La filtración de documentos del Departamento de Estado de los Estados Unidos por Wikileaks, fundada por Julian Assange, está poniendo de manifiesto asuntos más graves que las opiniones de Estados Unidos sobre las fiestas salvajes de Silvio Berlusconi o la salud mental de Cristina Fernández.

 

Para nadie es secreto que Estados Unidos lleva a cabo labores de espionaje en todo el mundo como tampoco lo es que han tenido injerencia en los acontecimientos del mundo moderno como golpes de estado en diversos países, muchos de ellos latinoamericanos.
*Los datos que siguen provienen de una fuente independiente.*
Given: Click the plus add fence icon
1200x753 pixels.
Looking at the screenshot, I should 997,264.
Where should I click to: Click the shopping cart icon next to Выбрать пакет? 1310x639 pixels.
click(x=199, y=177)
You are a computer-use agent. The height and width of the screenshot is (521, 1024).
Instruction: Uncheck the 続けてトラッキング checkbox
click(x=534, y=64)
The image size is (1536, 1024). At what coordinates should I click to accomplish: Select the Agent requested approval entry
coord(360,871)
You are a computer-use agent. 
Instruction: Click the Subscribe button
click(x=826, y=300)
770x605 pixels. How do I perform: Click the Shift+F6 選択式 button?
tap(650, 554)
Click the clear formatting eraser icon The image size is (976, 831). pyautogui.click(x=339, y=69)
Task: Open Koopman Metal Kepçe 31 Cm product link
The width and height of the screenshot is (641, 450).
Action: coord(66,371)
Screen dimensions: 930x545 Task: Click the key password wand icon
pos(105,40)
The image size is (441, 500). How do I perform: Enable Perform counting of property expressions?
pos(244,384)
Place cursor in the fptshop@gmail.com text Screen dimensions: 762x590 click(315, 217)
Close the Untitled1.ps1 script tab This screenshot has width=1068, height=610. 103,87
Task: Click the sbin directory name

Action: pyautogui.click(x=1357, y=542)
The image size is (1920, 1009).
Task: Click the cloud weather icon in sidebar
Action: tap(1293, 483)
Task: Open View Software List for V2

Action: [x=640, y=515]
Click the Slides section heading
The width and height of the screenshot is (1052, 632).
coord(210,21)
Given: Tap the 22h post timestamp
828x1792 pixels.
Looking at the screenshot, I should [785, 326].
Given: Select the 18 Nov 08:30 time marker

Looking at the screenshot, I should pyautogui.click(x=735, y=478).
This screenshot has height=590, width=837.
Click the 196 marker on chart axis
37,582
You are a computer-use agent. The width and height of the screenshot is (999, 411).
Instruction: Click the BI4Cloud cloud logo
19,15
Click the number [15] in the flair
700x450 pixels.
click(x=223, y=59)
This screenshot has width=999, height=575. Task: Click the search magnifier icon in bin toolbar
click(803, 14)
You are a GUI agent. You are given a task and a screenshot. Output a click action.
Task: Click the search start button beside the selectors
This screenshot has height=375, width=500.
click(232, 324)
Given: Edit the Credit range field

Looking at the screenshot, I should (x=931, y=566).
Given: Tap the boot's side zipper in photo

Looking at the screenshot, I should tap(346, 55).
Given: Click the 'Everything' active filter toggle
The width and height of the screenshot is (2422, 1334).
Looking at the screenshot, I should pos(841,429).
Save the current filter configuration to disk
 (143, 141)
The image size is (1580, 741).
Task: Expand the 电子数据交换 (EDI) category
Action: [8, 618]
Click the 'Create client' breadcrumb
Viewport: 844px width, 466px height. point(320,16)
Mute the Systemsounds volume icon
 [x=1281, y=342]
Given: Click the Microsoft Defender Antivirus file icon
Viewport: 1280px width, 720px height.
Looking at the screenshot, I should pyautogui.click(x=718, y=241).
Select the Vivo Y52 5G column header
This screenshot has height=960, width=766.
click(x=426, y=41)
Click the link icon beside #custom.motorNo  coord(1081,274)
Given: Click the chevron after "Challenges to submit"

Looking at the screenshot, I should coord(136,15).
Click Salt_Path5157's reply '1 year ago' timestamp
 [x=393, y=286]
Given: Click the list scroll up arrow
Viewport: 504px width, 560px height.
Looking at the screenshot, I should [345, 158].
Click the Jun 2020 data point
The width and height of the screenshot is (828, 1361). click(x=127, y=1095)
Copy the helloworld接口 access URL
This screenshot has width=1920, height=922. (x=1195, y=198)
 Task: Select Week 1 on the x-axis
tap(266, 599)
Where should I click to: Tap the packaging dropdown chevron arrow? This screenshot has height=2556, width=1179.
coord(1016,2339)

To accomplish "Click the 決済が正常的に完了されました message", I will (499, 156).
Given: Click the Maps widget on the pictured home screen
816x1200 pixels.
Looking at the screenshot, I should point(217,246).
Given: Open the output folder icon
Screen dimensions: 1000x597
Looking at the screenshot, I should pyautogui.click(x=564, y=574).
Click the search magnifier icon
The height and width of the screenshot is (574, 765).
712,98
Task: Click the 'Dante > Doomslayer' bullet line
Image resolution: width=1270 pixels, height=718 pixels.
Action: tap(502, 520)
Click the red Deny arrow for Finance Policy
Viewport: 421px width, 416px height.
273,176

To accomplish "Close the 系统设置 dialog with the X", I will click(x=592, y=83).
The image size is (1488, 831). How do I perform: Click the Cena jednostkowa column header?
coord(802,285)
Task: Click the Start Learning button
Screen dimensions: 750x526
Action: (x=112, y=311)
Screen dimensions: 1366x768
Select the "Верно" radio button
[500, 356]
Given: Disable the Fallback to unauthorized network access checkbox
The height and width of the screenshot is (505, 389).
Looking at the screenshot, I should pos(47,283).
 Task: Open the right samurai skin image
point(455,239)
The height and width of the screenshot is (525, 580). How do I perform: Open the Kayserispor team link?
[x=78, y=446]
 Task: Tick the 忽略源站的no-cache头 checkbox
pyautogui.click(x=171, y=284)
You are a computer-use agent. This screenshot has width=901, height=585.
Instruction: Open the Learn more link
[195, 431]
Y tampoco debía ser secreto que a través del poder económico y político manipulan al mundo y la opinión pública.

 

Pero como nunca antes lo habíamos atestiguado hoy vemos y palpamos en casi todo su esplendor esa labor de inteligencia y espionaje y sobretodo, de manipulación.

 

La pregunta que está en la cabeza de todos es como países supuestamente independientes y, sobretodo, neutrales e imparciales, como Suecia y Suiza, han hecho girar sus maquinarias en contra de Julian Assange de manera pronta y expedita, quien es requerido por la justicia mundial por delitos sexuales. ¿Cuándo el mundo se había movido de esta manera, congelando cuentas y tratando de aislar a un supuesto violador mientras violentos narcotraficantes, terroristas y homicidas siguen moviéndose en absoluta  libertad?

 

¿Y qué decir del comportamiento de muchos en Internet quienes supuestamente defienden la libre movilidad de información y opiniones como Amazon o Twitter y que terminaron cediendo a la mínima presión para proteger sus intereses económicos? ¿Qué hay de PayPal, MasterCard y Visa? ¿Y de los “neutrales” y “honestos” bancos suizos?

 

Con el affaire Assange Estados Unidos está perdiendo su toque de discreción y secretismo en sus operaciones y se está moviendo de manera tan burda y torpe que es evidente para el mundo que tras la justicia sueca y la justicia británica, están los intereses económicos y políticos de un país que condena la censura en China, la represión en Irak e Irán, las operaciones de espionaje y ataques de Corea del Norte, la falta de libertad de expresión y derecho a la información en Cuba, la falta de sistemas judiciales apegados a leyes justas y transparentes en América Latina, África y Asia, y que hoy está haciendo a la luz pública todo lo que condena con su dedo acusador.

 

Quizá toda esta maquinaria termine callando a Assange a través de la “justicia” o del dinero, no lo sé. Lo cierto es que pasará a la historia como el David que enfrentó a Goliat y que ha empezado a mover otro poder frente al poder, el de los hackers que en esta época tecnológica son más temibles que Osama bin Laden, a quien, sorprendentemente no han podido (o querido) detener.